Thursday, 27 March 2008

Hundreds Unfairly Dismissed in Vodafone’s Secret Sackings

The dust is settling on last Tuesdays announcement by Vodafone that 450 Newbury based staff would be made redundant. In a feat of news management that Alastair Campbell would have been proud of the company took the opportunity to further reduce staffing levels by summarily dismissing hundreds throughout the UK in secret.

Employees were dragged into offices and told their employment had been terminated before been stripped of their mobile phone, company badge, and were then escorted from the premises.

Many of those who were targeted were the kind of people who lived and breathed Vodafone. Cut them in half and they would bleed red. But this would be far too humane for the company.

This was not part of any disciplinary process, no right of appeal or accompaniment was granted and no redundancy payment was forthcoming. Not only is this action contrary to Vodafone’s own documented policy, it is against UK employment law. This is acknowledged by the company as they offered small cash incentives to the individuals in return for signing an agreement not to take the company to an employment tribunal, or speak out about the way they have been treated.

Vodafone have demonstrated that they do not think that employment law applies to them. They also think they can get away with acting in this way without people finding out. There has been no communications to staff suggesting an explanation of this behaviour. Workers do speak each other and it was inevitable that it would only take a short time before it became clear that these sacking were systematic.

A culture of fear has been created.


Anonymous said...

So, the question would be what exactly the union representing the members dismissed from RO are able to do about this situation.

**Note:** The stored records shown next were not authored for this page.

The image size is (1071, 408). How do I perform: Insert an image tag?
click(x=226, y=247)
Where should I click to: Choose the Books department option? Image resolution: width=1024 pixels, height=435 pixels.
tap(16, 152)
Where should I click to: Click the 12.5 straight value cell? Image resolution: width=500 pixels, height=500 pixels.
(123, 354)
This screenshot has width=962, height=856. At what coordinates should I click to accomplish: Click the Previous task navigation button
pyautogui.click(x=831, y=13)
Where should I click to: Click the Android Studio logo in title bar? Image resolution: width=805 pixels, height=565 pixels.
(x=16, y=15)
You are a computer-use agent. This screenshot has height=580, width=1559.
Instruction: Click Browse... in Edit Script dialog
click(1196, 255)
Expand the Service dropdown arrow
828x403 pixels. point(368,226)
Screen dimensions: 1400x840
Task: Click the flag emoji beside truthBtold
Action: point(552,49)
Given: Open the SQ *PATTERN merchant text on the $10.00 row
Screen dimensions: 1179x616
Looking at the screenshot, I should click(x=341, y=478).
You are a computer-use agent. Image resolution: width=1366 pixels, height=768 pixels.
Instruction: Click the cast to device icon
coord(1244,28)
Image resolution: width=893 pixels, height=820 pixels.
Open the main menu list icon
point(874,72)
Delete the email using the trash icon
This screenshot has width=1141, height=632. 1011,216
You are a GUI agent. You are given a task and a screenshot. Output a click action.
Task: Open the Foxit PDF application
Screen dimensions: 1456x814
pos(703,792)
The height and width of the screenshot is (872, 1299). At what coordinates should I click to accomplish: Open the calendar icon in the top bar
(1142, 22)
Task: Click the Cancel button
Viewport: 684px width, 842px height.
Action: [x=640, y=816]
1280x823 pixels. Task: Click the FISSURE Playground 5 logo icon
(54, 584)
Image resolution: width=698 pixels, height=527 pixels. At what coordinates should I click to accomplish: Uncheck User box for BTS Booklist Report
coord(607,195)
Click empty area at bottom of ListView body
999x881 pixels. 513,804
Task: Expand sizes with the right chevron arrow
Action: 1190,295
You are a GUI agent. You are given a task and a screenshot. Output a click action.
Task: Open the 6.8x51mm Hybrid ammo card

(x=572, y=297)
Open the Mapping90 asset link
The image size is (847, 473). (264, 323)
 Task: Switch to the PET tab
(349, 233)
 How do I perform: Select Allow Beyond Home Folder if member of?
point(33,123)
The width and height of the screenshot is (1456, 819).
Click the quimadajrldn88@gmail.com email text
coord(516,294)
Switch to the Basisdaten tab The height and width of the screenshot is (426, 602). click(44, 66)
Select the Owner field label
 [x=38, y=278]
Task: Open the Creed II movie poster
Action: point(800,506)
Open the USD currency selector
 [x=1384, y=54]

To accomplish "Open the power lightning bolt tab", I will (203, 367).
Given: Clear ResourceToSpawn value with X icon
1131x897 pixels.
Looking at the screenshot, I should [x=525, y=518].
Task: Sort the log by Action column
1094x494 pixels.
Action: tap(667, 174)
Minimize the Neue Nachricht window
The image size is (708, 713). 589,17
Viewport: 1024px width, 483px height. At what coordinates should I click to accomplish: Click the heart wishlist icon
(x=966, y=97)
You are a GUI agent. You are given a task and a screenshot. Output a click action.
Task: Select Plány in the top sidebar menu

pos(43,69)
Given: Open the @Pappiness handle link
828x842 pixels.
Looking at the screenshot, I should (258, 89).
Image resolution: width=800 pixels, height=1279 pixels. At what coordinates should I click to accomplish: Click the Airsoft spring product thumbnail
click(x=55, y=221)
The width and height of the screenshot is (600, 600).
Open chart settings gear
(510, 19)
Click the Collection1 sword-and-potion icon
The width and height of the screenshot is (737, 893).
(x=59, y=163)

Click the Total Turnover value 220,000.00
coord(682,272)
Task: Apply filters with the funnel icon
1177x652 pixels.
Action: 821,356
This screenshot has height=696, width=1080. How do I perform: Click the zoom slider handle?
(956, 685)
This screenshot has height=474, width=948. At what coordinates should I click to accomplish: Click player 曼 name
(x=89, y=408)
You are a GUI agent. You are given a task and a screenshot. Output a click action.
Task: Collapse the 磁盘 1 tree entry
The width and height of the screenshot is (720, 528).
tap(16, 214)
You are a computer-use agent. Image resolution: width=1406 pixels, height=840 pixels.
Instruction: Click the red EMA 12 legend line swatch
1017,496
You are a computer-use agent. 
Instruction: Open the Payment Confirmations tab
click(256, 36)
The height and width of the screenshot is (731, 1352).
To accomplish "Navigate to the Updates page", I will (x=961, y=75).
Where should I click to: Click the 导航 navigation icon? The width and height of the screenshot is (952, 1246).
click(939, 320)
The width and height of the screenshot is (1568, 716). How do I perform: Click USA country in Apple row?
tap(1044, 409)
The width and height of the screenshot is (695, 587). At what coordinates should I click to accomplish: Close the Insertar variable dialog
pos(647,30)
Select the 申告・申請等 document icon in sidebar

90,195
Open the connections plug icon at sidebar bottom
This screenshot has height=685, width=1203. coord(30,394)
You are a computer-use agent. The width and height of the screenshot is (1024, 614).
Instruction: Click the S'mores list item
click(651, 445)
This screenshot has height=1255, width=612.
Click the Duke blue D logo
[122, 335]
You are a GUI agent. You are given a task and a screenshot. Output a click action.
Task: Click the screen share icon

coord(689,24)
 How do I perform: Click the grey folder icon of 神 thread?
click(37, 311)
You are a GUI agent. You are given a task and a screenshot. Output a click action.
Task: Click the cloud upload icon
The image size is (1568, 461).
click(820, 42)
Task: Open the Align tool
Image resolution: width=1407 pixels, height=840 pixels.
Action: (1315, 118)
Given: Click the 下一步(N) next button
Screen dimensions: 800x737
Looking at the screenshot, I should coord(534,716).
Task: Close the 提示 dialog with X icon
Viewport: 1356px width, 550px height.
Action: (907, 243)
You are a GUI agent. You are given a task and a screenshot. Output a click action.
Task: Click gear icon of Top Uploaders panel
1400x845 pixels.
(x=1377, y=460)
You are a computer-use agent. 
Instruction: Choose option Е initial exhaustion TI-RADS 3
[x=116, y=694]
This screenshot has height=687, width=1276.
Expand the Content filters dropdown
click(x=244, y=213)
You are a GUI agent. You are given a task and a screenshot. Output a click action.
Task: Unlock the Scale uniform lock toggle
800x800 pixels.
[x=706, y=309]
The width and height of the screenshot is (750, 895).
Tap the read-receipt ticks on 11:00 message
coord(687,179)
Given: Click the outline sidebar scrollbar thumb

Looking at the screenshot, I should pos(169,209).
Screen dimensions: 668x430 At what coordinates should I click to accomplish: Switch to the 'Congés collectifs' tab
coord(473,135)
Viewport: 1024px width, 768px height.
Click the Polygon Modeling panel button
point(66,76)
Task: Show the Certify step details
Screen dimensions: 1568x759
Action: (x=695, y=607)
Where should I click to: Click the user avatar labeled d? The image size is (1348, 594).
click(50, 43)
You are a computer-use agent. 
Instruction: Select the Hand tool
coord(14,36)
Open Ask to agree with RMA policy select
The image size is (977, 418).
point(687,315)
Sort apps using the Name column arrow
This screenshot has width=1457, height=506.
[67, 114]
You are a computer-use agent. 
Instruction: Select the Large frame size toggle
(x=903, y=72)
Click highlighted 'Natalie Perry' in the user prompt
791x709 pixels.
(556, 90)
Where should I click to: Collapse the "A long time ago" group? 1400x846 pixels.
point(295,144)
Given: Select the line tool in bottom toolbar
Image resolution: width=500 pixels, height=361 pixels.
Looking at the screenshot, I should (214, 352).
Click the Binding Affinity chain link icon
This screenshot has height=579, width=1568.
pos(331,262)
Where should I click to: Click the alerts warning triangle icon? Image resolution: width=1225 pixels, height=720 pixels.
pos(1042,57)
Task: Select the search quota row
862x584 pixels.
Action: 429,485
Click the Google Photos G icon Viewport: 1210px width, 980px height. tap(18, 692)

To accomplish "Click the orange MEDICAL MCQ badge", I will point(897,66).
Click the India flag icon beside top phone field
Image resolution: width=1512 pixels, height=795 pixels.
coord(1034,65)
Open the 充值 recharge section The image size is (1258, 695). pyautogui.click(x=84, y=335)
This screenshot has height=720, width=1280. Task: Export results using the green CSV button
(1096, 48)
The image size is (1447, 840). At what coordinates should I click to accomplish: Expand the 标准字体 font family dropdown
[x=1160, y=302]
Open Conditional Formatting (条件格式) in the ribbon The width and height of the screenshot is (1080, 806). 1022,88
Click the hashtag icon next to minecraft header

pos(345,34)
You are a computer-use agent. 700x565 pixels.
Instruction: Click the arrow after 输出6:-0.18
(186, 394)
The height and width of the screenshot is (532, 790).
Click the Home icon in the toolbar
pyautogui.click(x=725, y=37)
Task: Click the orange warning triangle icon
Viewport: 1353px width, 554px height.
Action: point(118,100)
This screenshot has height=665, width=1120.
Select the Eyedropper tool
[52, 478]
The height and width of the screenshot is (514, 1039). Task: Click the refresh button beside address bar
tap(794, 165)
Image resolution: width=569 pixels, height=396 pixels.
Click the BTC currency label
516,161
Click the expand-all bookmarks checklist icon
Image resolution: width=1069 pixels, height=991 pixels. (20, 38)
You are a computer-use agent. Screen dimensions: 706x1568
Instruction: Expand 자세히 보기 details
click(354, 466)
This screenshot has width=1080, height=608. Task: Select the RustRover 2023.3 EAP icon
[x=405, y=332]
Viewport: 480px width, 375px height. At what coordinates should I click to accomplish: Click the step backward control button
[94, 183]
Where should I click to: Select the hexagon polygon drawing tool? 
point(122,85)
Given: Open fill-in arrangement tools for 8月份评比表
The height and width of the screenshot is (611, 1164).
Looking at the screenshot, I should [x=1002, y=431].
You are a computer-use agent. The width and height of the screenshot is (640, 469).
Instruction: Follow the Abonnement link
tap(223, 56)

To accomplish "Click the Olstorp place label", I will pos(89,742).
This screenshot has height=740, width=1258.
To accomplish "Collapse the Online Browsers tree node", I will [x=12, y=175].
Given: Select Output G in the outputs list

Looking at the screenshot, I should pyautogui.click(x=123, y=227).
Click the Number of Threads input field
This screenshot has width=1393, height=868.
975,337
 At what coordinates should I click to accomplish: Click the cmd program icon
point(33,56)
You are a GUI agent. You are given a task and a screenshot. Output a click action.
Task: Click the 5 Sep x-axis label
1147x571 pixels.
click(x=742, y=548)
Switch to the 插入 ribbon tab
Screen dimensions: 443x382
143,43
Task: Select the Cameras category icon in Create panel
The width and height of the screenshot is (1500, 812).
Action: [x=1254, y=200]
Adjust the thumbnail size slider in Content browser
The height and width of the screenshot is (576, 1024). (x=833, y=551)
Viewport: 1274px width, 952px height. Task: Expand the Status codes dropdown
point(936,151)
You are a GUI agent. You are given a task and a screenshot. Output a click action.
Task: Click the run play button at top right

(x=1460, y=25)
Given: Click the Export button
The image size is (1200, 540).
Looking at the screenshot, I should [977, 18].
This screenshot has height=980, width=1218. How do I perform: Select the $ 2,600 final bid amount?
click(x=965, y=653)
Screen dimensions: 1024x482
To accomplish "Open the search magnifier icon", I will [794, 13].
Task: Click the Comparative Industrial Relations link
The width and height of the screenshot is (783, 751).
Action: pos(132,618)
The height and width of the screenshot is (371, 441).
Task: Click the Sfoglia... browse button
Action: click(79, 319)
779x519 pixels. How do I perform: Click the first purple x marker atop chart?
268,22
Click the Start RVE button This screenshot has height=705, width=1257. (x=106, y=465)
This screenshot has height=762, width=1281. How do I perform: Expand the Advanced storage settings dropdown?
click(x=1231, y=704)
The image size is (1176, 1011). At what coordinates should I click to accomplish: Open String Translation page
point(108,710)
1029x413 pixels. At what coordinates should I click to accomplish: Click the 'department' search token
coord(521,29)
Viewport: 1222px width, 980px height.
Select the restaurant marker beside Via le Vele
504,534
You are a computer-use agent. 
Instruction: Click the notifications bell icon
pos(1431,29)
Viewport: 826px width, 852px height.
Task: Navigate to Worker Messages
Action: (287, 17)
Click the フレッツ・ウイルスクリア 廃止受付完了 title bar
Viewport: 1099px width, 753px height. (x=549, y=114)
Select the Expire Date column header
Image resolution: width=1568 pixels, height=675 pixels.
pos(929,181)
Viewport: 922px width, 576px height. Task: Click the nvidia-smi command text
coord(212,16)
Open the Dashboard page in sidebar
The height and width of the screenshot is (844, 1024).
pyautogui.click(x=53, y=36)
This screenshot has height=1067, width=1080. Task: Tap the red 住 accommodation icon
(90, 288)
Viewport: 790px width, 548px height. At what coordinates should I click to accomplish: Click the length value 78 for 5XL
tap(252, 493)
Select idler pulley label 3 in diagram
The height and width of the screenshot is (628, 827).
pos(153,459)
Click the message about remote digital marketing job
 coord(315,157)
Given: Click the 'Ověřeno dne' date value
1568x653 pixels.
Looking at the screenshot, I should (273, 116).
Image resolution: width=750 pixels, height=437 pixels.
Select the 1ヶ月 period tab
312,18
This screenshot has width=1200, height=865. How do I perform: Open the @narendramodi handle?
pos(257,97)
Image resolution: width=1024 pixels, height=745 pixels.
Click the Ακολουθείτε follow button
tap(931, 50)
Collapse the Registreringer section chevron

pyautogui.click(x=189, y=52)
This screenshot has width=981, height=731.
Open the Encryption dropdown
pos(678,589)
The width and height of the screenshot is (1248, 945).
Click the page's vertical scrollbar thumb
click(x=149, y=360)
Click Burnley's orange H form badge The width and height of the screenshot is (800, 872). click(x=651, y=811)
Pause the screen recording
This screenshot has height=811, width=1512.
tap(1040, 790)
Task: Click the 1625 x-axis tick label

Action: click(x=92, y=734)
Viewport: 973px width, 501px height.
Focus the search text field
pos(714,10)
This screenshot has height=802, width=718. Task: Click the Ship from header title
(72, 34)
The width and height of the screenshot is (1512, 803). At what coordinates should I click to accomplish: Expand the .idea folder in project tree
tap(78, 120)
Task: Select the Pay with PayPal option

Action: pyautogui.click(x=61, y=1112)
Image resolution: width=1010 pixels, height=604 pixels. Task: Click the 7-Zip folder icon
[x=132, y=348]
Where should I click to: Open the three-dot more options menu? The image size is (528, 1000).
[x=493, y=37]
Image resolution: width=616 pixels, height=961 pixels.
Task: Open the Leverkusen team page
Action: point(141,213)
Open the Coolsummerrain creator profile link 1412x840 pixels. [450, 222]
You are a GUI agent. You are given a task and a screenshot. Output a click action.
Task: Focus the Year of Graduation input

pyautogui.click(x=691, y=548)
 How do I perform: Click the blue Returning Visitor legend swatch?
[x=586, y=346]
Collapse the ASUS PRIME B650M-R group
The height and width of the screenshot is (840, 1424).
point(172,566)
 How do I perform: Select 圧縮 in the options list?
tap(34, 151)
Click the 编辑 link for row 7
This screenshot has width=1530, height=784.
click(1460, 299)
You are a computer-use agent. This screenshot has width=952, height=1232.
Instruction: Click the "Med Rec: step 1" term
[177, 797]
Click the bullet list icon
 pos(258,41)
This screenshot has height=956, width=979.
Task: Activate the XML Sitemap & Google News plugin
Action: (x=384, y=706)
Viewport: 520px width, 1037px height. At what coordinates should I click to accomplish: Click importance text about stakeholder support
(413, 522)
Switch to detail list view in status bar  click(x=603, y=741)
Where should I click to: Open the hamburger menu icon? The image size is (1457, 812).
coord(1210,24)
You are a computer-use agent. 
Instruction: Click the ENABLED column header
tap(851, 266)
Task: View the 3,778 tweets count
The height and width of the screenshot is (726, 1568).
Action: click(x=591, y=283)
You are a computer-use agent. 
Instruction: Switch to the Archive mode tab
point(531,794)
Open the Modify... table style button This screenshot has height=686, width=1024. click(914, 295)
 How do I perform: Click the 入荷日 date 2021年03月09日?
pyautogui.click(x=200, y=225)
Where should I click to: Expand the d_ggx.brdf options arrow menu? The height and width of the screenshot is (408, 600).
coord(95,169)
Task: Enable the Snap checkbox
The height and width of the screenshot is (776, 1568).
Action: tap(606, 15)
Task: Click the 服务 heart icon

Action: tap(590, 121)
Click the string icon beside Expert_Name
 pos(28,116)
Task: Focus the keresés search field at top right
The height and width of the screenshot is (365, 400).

If it's so clear-cut that unlawful action has been taken by Vodafone then industrial action should be simple, regardless of what they signed.

Anonymous said...

Sounds like BS, in part at least. Vodafone, for it's many flaws, is usually very generious with redundancy payouts and the people at risk are certainly happy to take the money and run.

Anonymous said...

While VF used to be generous, that's certainly not the case these days. I think it's entirely likely that this did happen, but what rights do we have against contract terminations?

Anonymous said...

Not quite hundreds but 25. VF not exactly generous with the offers to shut up and go quietly, but then isn't it funny they all took the offers and went? If VF offered voluntary redundancy today they'd get trampled in the rush!